A voir lundi 11 juin 2012 à 22h sur Arte
A la fois empreint d’expressionnisme et inspiré du réalisme magique cher à Cocteau, «Les Larmes amères de Petra von Kant» est tiré d’une des propres pièces de théâtre de Rainer Werner Fassbinder. Sans chercher à se défaire du côté théâtral de l’œuvre, Fassbinder s’est au contraire servi de son décor unique, un appartement très kitsch, comme de ses dialogues abondants, sans oublier l’immense reproduction de «Midas et Bacchus» de Nicholas Poussin accrochée au mur… Le cinéaste allemand est ainsi parvenu à révéler ses actrices et leur psychologie à la faveur d’une caméra enveloppante et mobile.

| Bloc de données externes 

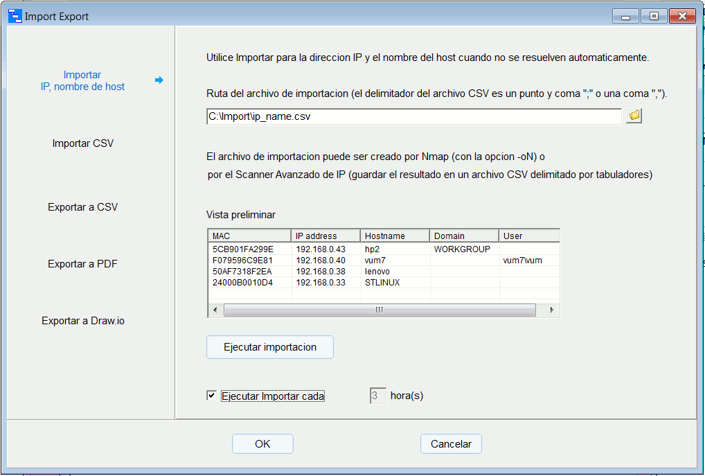Click the Ejecutar importacion button
The height and width of the screenshot is (476, 705).
tap(269, 346)
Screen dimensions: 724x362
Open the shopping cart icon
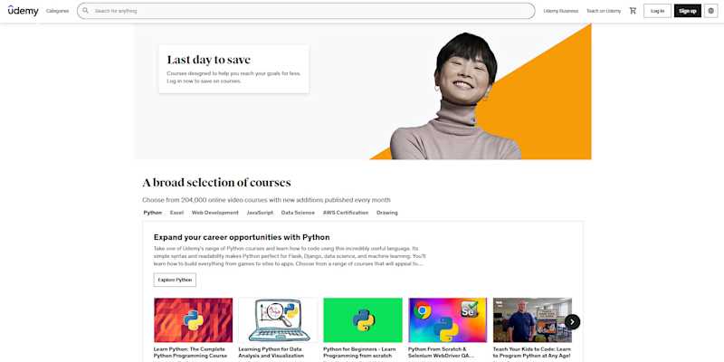(633, 11)
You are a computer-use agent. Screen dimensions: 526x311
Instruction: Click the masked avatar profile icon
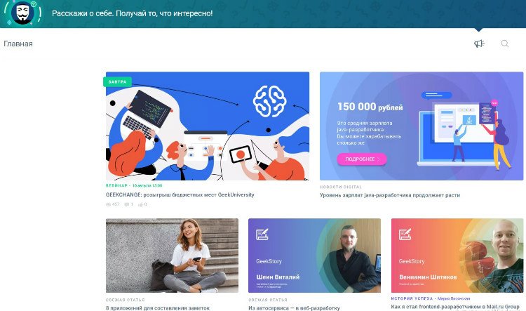[22, 13]
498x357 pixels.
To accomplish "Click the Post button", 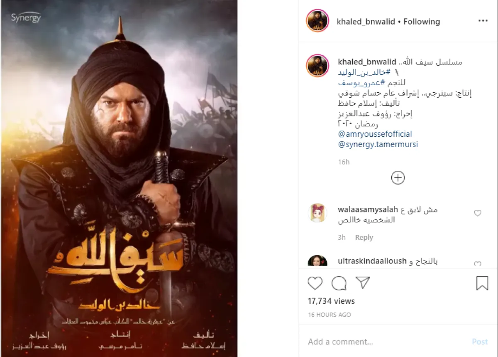I will point(480,342).
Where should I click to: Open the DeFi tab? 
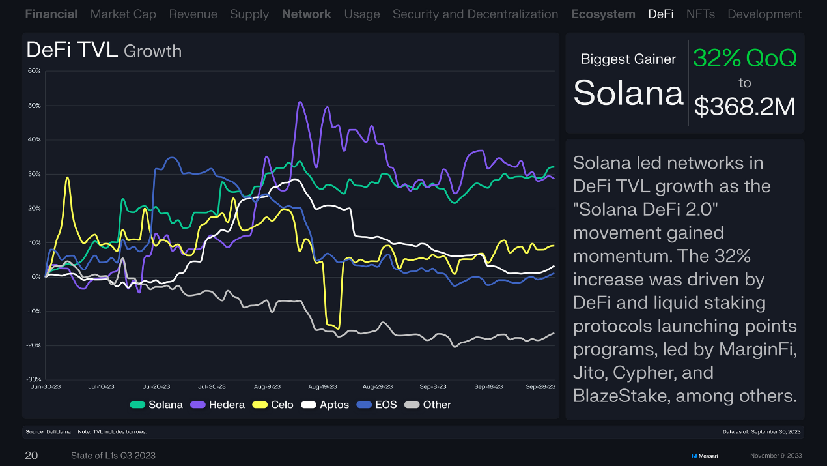(x=660, y=14)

Petra von Kant est une styliste très en vogue. Ayant choisi le divorce pour mener une vie de femme libre et indépendantes, elle s’est entourée de Marlene, une secrétaire et dessinatrice dévouée qu’elle use sans états d’âmes. Un jour, Petra tombe follement amoureuse d’une jeune fille prénommée Karine et décide d’en faire le mannequin attitré de ses collections. Las, la passion se transforme alors en amour possessif et destructeur…
De Marlene la servante humiliée, victime de son amour sans fin, à Petra la manipulatrice possessive, en passant par Karine la féline, Fassbinder décrit dans un huis-clos génial et presque entièrement féminin les relations de domination, et plus particulièrement la façon dont on passe du dominé au dominant, et inversement. En cela, le tableau de Poussin sert de métaphore superbe, montrant Midas pris au piège: transformant tout ce qu’il touche en or, il ne peut désormais satisfaire ses pulsions matérielles, sexuelles et sensuelles…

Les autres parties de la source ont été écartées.